Hence also Congress charged them to reform in the 20th Century Cures Act, and they have various, well known efforts to effectively transform these processes and maintain an open process that focuses on results, not on false notions of process that get in the way and delay cures.

So, yes, NWBO used a blinded, external, expertized firm to create that ECA, and there were literally no other trials to look at than the ones they considered statistically and, as blinded experts, “prospectively”. They looked at all the most appropriate and best run such trials that had control arms like this one, then they did immense and careful statistical analysis to ensure they were not just comparable, but that the results had very, very little potential for any difference whatsoever when the results were applied after the fact, after they had created their ECA model. They went far beyond what would typically be done prospectively and statistically, typically, and yes, because they could, and this was done by experts in epidemiology and statistics at University of Chicago that swore by affidavit that they were blinded, that they only looked at the prospective trial protocol and these other trials as well, and then upon unblinding, they applied the ECA they had created. This was all done before unblinding. Therefore, the requirement to avoid a biased, retrospective ECA was met. However, I will point out also, regardless of the rigidity you suggest, the FDA often not only allows, but even invites and approves drugs that do, in fact, retrospectively look back. If you read Adam Feuerstein, supposedly that is a no no, but the reality is, they frequently do things that shorts and shirt writers insist, not only doesn’t happen, but that they do not complain about because that would highlight how frequently they lie.

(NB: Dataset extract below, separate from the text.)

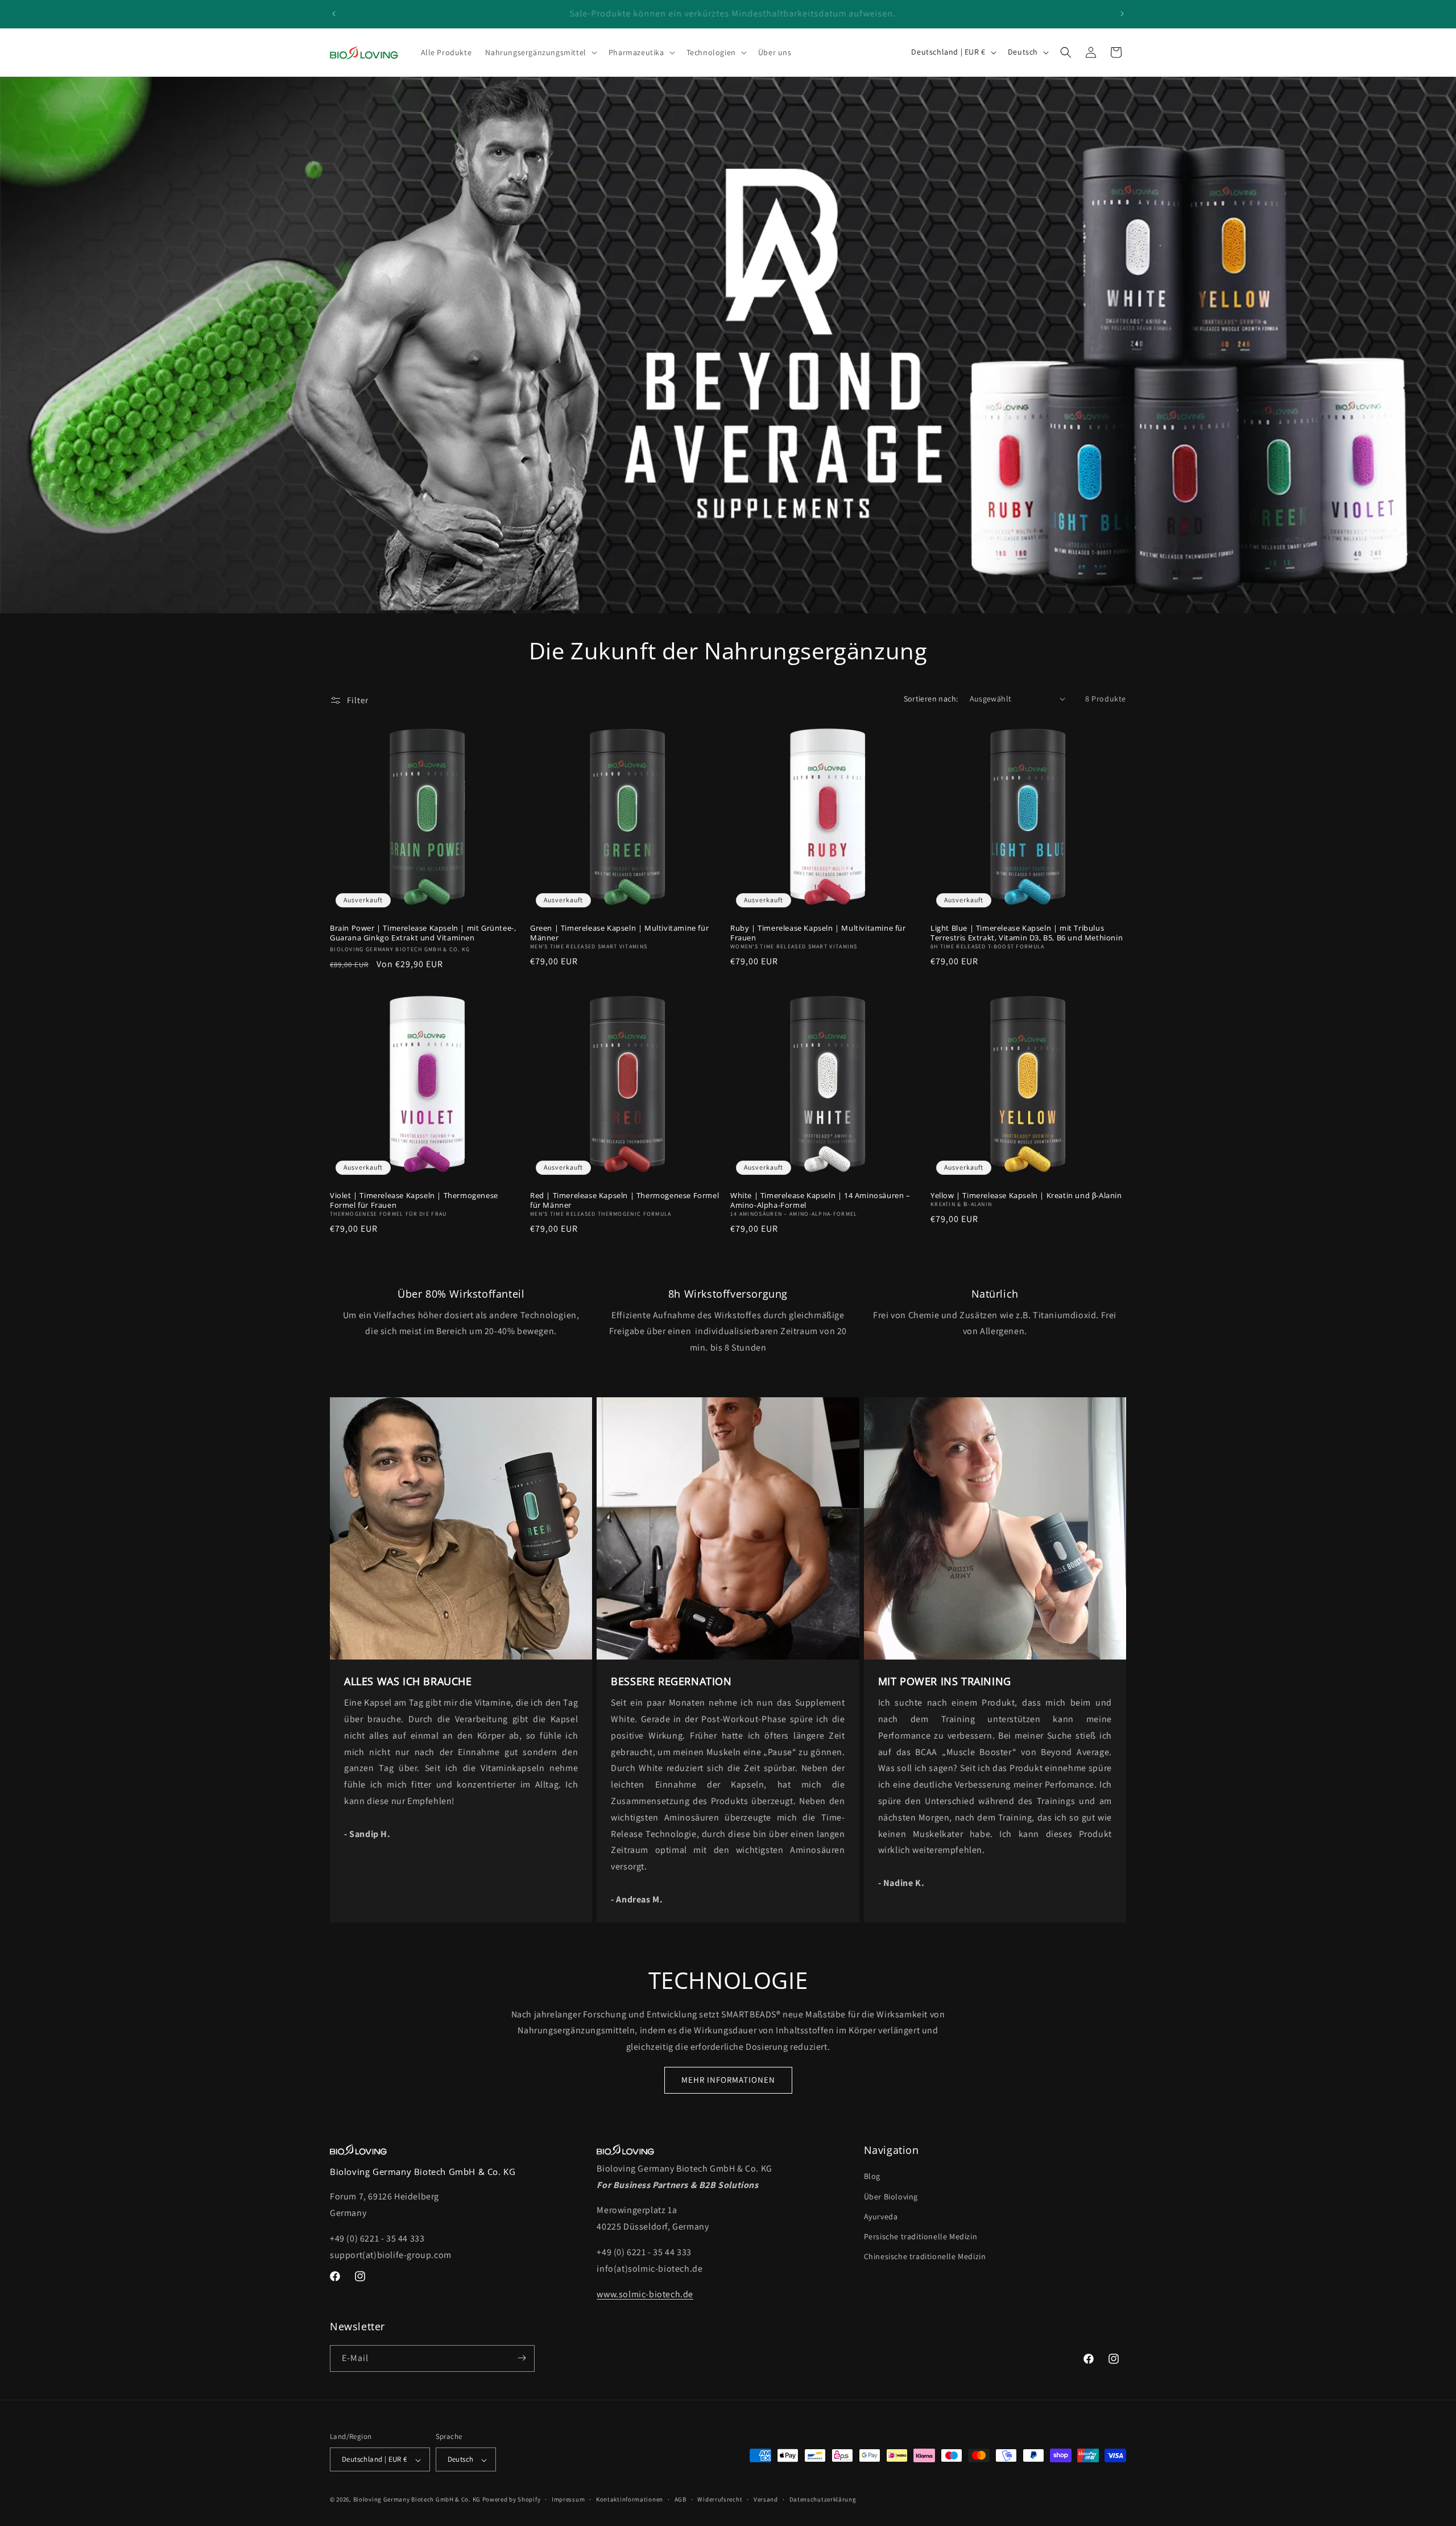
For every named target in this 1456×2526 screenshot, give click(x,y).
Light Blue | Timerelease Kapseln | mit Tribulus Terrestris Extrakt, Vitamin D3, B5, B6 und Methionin (1026, 933)
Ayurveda (881, 2216)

Further, the FDA has approved drugs for cancer and for brain tumors that are far inferior to this one with far more flawed data for even brain tumors, simply out of a concern that there be options to manage symptoms and improve quality of life, which was a result here for virtually all patients. This is the first trial in many decades to show a systemic drug that creates a survival benefit on its own, and when used with a stimulant, can almost completely change the nature of the disease for a large percentage of patients. And this drug does all of that while also improving quality of life and though it is all made up front, on a monthly basis, over the time of likely survival the cost is comparable or less than competing drugs when they launched, and n most cases substantially.

A regulator would NEVER ignore those things as you do. Never.

You, on the other hand, can write on bulletin boards, social media and maybe even articles for publication. But it won’t change the facts at the end of the final day, and that is all that counts.

Previous post:
https://investorshub.advfn.com/boards/read_msg.aspx?message_id=174821424

[antihama]

The IND not including an ECA is not a biggie. INDs are revised all the time to include new information.